With the Dominion seemingly set to invade Earth, and Starfleet officers guarding every street corner, Captain Sisko (Avery Brooks) becomes increasingly suspicious that all is not what it seems. When he learns that the cut to the Earth's power systems was caused not by changelings but by a team of Starfleet cadets, he realises that there is no Dominion invasion at all but instead a fast-approaching coup d'etat by one of the fleet's finest and most respected admirals.
There is something very slightly askew in "Paradise Lost" that stops the episode from ever reaching its potential. I do not think it is a single element, it is more as if a large number of very small errors and ill-advised choices have gently warped the whole episode out of alignment. Viewed from a distance and it seems perfectly competent and rather thrilling. Viewed up close and it never gels together. The concepts all work but the execution falters. It is still a more enjoyable episode than "Homefront", but there is so much that is squandered.
One of the biggest drawbacks is Robert Foxworth's weirdly leaden performance as Admiral Leyton. To an extent the episode rises and falls based on how much the audience believes in Leyton, and Foxworth does not manage to pull it off.

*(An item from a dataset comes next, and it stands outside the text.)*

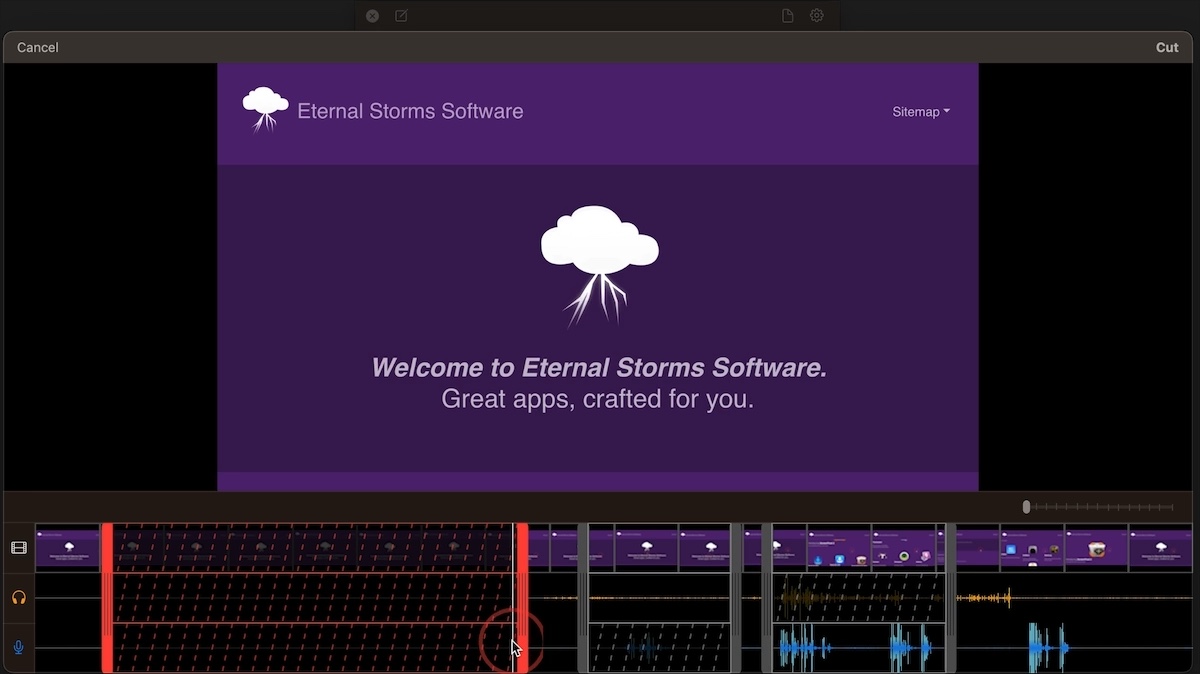
Task: Click the rightmost blue microphone waveform
Action: (x=1047, y=648)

He needs to be an idealist who actually believes that Starfleet assuming control of the Federation is the only solution to saving it from the Dominion, but instead he seems like a self-interested and ambitious despot. The episode's script does its best, putting Sisko and Leyton in a room together for much of the episode's second half, but Foxworth does not manage to draw out the sensibilities that the story needs.
There is also an issue with scale; I am assuming as a result of a tight production budget. The Defiant arrives, under the command of Commander Worf (Michael Dorn), and is immediately challenged by the USS Lakota - which has been informed the Defiant is under the control of changelings. We see a bit of a dogfight between the two ships, but we don't see the fight's resolution. We assume Worf and the Lakota's captain (Susan Gibney) have talked things out, but we're denied the chance to actually see it happen. It also beggars belief that, with Earth on high alert and a Starfleet security officer on damn-near every street corner, there is only one Federation starship patrolling the entire solar system. As I said, it's probably a budgeting issue, but if you are going to tell this type of story you need to be able to afford more than an old Excelsior class model for your space scenes.

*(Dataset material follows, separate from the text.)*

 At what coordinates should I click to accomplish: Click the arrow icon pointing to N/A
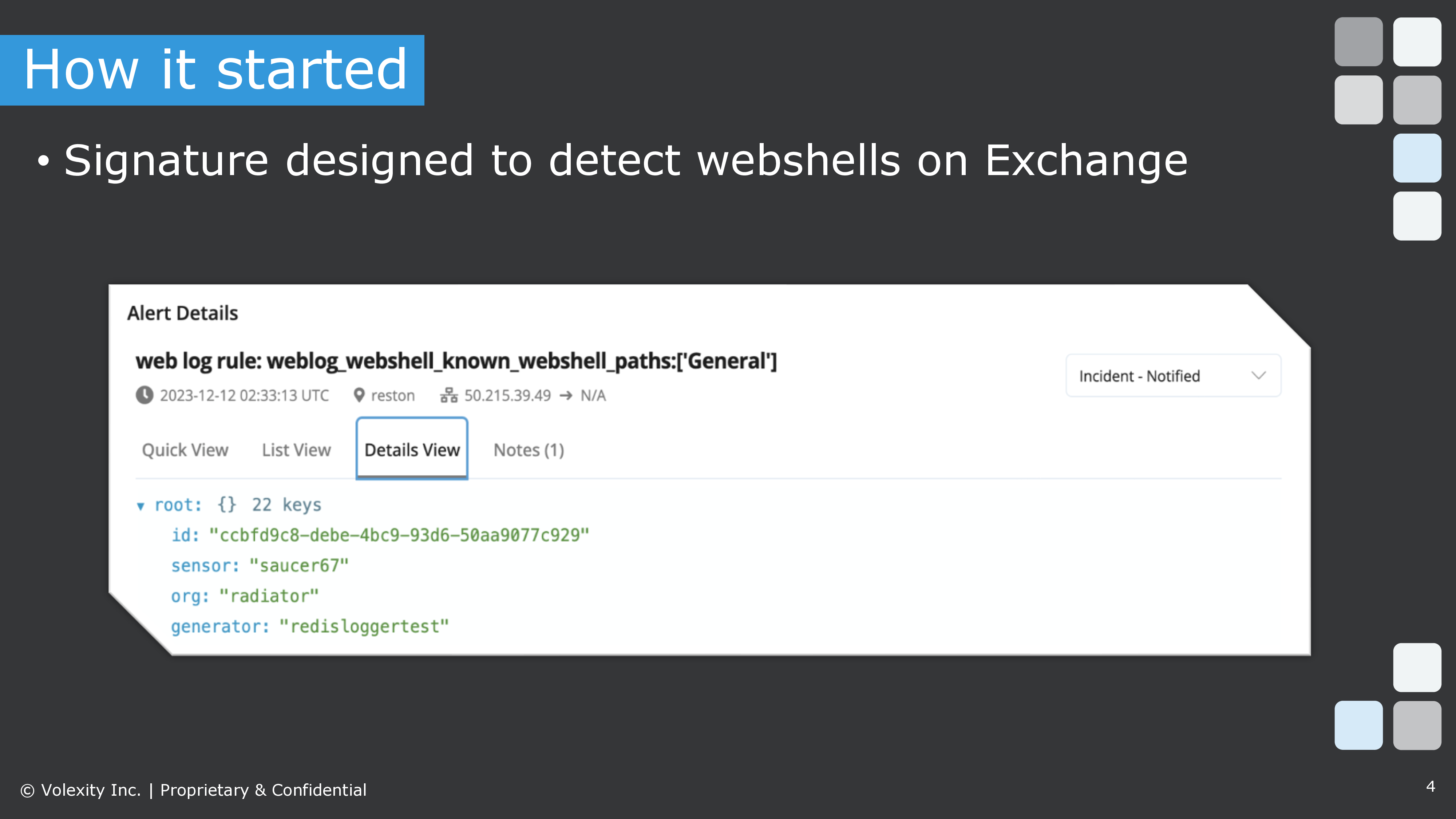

The episode boasts one genuine stand-out scene: Sisko is suddenly met on the street by Chief O'Brien (Colm Meaney) - except it's not O'Brien, rather a changeling come to chat with him and gloat. The revelation that there are only four changelings in hiding on the entire planet is a great one, and Meaney does an excellent job playing a smug, jovial antagonist. The problem is that the episode ends with those same four changelings presumably still on Earth, and no one seems too bothered to track them down.
The basic concept of "Paradise Lost" is great, and certainly it manages to push Sisko's dilemma to a believable point - "Homefront" struggled in that regard. The execution just seems let down by some weird choices in what to show and what to tell the audience about afterwards, and in some odd decisions in terms of casting and pace. It is an enjoyable enough episode, certainly much better than the first part of the story, but it's a pretty flawed piece of work. Still, it's the eighth enjoyable episode out of 11 so far in Season 4. The quality ratio rises to 73 per cent.